## Instructions to follow
Where the string "card" occurs in a line of the entries below, copy that line.

Records to process below:

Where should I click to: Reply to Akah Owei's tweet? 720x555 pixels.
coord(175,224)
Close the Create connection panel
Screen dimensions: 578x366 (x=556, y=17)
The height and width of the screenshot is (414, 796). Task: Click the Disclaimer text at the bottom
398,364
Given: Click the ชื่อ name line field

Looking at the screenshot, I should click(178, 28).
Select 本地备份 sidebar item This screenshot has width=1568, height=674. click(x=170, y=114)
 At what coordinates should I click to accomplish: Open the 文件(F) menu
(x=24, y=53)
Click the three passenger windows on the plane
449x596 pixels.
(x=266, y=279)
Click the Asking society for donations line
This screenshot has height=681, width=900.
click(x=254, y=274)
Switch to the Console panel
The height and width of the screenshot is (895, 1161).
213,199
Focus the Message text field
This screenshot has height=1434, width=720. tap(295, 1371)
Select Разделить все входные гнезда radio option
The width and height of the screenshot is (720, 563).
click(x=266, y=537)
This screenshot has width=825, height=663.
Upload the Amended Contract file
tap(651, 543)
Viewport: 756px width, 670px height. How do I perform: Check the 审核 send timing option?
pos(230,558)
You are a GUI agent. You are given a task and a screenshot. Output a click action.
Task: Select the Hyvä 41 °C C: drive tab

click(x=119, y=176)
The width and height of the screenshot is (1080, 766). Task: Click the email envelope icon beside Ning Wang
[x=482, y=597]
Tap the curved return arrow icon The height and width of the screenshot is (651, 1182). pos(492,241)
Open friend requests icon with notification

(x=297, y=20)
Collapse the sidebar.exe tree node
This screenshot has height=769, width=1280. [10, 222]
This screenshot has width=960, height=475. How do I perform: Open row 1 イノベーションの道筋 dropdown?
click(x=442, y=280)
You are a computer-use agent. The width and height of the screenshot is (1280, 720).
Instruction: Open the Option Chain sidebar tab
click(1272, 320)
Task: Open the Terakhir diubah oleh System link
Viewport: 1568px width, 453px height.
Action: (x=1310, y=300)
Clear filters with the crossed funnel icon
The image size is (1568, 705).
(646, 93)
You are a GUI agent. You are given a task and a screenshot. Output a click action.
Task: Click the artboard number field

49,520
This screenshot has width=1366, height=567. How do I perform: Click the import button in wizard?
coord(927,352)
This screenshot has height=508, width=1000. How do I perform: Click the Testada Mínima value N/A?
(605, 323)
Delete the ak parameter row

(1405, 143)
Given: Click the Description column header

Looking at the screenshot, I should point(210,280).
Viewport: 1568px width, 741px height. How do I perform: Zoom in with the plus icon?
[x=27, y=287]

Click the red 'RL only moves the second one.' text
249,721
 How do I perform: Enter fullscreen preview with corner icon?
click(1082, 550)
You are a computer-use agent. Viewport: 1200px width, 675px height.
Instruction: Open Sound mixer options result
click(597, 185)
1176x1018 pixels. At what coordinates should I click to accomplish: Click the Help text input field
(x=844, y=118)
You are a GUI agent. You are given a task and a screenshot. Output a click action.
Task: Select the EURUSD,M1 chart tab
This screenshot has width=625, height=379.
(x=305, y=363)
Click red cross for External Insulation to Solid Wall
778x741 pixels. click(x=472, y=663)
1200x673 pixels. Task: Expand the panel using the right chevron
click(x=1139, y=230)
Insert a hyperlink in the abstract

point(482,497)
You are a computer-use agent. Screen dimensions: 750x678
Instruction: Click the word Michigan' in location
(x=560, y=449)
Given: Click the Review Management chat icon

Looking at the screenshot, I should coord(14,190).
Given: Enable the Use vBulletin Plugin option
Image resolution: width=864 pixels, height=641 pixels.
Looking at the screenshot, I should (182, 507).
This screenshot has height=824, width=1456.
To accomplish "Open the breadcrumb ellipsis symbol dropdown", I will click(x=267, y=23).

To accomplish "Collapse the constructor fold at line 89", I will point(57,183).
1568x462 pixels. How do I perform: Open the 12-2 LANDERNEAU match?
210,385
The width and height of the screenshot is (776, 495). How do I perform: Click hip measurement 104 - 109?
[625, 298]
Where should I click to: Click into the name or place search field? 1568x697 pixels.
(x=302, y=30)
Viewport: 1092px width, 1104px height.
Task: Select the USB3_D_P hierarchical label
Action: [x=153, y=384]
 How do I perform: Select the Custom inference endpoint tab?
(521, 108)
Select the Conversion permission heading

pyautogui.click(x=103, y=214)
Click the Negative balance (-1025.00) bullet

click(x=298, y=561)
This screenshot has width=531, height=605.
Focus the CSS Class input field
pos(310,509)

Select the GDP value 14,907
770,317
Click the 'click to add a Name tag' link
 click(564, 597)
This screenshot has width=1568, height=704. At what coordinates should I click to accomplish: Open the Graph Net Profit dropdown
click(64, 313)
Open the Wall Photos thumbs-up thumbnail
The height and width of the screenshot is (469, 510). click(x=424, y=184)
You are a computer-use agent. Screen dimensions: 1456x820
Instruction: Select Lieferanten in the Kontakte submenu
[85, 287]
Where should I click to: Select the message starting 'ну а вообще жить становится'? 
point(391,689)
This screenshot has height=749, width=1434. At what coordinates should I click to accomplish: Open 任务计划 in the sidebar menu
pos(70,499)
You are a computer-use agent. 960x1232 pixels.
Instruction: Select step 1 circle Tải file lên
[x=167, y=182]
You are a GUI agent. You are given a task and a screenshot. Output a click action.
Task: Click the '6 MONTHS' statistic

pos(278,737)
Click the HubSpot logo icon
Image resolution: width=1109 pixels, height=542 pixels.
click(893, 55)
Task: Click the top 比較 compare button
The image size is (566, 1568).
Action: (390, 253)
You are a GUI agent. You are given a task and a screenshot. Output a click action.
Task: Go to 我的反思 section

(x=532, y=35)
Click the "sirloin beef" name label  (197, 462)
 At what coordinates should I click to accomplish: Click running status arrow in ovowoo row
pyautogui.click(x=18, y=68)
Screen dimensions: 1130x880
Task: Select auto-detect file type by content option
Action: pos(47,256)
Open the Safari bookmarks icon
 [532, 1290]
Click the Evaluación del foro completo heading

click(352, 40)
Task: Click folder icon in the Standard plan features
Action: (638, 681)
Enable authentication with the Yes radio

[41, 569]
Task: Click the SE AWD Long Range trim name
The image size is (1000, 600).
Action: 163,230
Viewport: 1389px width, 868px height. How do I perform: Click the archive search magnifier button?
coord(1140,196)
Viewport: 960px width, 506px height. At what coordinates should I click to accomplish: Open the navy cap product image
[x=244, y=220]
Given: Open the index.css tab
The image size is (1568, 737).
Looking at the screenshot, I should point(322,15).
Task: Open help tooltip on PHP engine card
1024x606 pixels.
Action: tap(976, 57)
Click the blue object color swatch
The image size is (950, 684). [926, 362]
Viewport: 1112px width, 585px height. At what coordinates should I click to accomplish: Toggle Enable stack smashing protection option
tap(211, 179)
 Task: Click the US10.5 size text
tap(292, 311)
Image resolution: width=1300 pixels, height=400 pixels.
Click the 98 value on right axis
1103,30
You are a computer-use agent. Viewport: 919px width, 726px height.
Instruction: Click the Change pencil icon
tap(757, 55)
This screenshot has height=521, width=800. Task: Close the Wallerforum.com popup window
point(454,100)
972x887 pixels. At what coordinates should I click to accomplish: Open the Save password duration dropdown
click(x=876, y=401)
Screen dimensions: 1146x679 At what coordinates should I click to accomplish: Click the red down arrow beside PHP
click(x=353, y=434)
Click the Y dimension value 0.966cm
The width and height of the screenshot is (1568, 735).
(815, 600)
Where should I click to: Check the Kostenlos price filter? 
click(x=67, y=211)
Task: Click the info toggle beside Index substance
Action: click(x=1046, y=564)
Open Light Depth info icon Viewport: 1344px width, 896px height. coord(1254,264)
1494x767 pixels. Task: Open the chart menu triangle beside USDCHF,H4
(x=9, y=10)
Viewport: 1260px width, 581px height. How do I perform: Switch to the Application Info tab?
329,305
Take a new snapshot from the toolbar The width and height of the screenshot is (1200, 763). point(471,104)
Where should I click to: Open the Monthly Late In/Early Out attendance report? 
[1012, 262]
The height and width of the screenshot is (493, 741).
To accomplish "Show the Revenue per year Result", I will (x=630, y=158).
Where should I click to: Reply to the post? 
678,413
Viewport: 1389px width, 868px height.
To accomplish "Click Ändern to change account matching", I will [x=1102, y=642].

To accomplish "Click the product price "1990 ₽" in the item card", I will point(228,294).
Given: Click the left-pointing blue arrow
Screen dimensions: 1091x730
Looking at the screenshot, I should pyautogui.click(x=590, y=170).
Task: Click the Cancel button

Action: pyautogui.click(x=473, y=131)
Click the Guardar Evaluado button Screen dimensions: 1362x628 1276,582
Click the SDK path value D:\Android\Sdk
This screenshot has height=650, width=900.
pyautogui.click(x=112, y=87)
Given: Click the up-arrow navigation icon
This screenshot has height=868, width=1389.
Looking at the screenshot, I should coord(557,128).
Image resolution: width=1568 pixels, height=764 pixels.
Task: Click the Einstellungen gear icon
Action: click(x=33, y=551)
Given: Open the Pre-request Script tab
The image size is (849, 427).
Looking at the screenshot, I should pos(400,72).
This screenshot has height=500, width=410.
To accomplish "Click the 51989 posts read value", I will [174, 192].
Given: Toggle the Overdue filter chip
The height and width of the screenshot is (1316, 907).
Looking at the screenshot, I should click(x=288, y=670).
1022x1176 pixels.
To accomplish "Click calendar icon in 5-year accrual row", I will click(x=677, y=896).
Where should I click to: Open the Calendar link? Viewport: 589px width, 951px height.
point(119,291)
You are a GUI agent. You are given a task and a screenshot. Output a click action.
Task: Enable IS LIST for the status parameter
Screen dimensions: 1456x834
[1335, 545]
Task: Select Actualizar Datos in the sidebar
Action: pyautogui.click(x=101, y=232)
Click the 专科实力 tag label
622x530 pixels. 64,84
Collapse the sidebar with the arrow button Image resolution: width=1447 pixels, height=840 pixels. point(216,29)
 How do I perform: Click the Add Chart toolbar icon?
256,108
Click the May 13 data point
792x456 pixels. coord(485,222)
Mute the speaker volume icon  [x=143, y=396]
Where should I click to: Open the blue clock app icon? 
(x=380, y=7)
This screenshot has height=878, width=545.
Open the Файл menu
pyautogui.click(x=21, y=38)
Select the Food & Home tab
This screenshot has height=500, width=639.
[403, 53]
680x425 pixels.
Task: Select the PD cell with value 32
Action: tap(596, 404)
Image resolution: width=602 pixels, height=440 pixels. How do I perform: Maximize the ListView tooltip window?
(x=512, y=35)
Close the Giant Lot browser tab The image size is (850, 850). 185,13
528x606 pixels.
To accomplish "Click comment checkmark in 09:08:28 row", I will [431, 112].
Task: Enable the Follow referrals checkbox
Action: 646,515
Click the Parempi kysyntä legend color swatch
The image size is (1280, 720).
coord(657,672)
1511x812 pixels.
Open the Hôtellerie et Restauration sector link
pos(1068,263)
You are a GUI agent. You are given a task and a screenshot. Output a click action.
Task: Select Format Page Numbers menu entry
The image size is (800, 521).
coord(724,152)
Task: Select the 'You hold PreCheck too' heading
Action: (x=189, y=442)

End of Records to process.

## Written solution
Task: Open help tooltip on PHP engine card
To accomplish "Click the product price "1990 ₽" in the item card", I will point(228,294).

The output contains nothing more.